◆ **RECORDS TO PROCESS**:
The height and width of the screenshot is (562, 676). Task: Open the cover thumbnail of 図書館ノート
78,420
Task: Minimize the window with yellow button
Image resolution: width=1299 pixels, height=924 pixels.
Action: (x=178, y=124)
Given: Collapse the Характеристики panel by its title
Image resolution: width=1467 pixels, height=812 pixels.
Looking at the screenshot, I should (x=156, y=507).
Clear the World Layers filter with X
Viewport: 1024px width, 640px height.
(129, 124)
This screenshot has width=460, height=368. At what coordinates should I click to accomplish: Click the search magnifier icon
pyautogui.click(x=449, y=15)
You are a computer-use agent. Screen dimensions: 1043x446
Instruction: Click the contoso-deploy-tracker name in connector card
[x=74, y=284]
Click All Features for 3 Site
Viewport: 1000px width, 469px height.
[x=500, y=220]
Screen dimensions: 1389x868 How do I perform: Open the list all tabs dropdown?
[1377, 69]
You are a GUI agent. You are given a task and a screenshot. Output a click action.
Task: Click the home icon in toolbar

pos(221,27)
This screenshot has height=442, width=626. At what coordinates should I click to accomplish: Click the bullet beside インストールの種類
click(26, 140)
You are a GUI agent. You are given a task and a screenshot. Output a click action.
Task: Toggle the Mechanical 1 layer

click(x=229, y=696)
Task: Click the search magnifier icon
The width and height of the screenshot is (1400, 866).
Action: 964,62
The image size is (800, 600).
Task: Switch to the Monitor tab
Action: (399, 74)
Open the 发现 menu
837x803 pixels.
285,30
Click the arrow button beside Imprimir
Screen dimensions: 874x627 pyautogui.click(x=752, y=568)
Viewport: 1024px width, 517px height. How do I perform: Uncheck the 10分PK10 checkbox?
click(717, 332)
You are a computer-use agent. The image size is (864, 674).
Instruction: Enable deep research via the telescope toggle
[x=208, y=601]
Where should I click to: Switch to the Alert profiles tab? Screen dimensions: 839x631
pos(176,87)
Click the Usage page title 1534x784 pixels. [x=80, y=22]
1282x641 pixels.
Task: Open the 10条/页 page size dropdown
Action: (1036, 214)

◆ **EXERCISE**:
Every entry must be duplicated exactly as it was written.

◆ **TASK OUTPUT**:
The height and width of the screenshot is (562, 676). Task: Open the cover thumbnail of 図書館ノート
78,420
Task: Minimize the window with yellow button
Image resolution: width=1299 pixels, height=924 pixels.
Action: (x=178, y=124)
Given: Collapse the Характеристики panel by its title
Image resolution: width=1467 pixels, height=812 pixels.
Looking at the screenshot, I should (x=156, y=507).
Clear the World Layers filter with X
Viewport: 1024px width, 640px height.
(129, 124)
This screenshot has width=460, height=368. At what coordinates should I click to accomplish: Click the search magnifier icon
pyautogui.click(x=449, y=15)
You are a computer-use agent. Screen dimensions: 1043x446
Instruction: Click the contoso-deploy-tracker name in connector card
[x=74, y=284]
Click All Features for 3 Site
Viewport: 1000px width, 469px height.
[x=500, y=220]
Screen dimensions: 1389x868 How do I perform: Open the list all tabs dropdown?
[1377, 69]
You are a GUI agent. You are given a task and a screenshot. Output a click action.
Task: Click the home icon in toolbar

pos(221,27)
This screenshot has height=442, width=626. At what coordinates should I click to accomplish: Click the bullet beside インストールの種類
click(26, 140)
You are a GUI agent. You are given a task and a screenshot. Output a click action.
Task: Toggle the Mechanical 1 layer

click(x=229, y=696)
Task: Click the search magnifier icon
The width and height of the screenshot is (1400, 866).
Action: 964,62
The image size is (800, 600).
Task: Switch to the Monitor tab
Action: (399, 74)
Open the 发现 menu
837x803 pixels.
285,30
Click the arrow button beside Imprimir
Screen dimensions: 874x627 pyautogui.click(x=752, y=568)
Viewport: 1024px width, 517px height. How do I perform: Uncheck the 10分PK10 checkbox?
click(717, 332)
You are a computer-use agent. The image size is (864, 674).
Instruction: Enable deep research via the telescope toggle
[x=208, y=601]
Where should I click to: Switch to the Alert profiles tab? Screen dimensions: 839x631
pos(176,87)
Click the Usage page title 1534x784 pixels. [x=80, y=22]
1282x641 pixels.
Task: Open the 10条/页 page size dropdown
Action: (1036, 214)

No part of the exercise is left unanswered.